There is no allegation in Henderson’s amended complaint that Defendants acted in

concert with federal officials. Nor is there any plausible allegation of a symbiotic relationship with federal officers in the actions described by Henderson. Henderson names two Tribal defendants who may have acted together relative the policies outlined by the tribal jail handbook, however, there is no indication they acted pursuant to federal law. Thus, his claim under Bivens also fails. Finally, the Indian Civil Rights Act does not confer jurisdiction in the

present case. 25 U.S.C. § 1301, et seq., is known as the Indian Civil Rights Act (“ICRA”). In enacting the ICRA, Congress established a set of statutory protections for Indians against their tribal governments, which roughly parallel the constitutional rights identified in the Bill of Rights of the United States Constitution. See Wasson v. Pyramid Lak Paiute Tribe, 782 F. Supp. 2d. 1144, 1147 (D. Nev. 2011).
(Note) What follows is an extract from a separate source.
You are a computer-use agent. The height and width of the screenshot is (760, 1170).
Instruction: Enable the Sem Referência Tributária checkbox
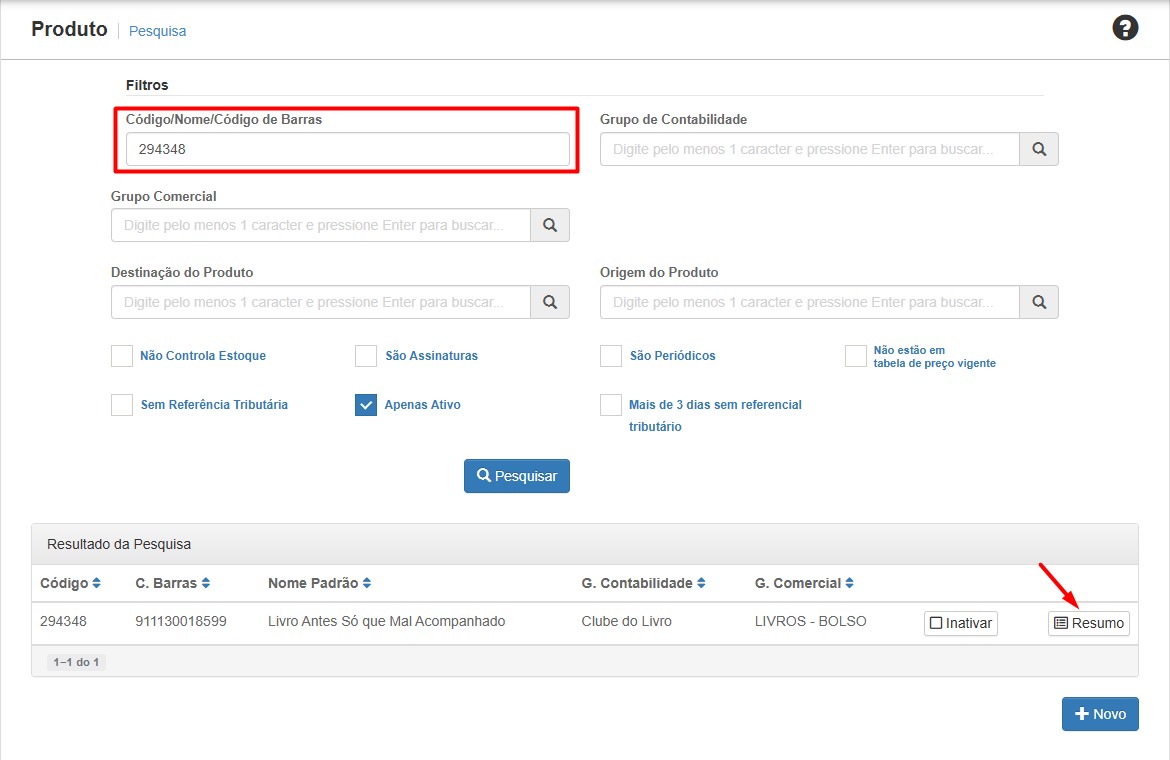coord(122,405)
The ICRA does contain a statutory protection that is similar

to the Fourteenth Amendment of the United States Constitution and provides that

an Indian tribe, in exercising its powers of self-government, shall not “deny to any person within its jurisdiction the equal protection of its laws or deprive any person of liberty or property with due process of law.” Section 1302(a)(9). In Santa Clara Pueblo, however, the Supreme Court held Congress did not provide for a private cause of action for violations of ICRA against the tribe or its officers, except for one type of claim- habeas corpus challenges to one’s detention.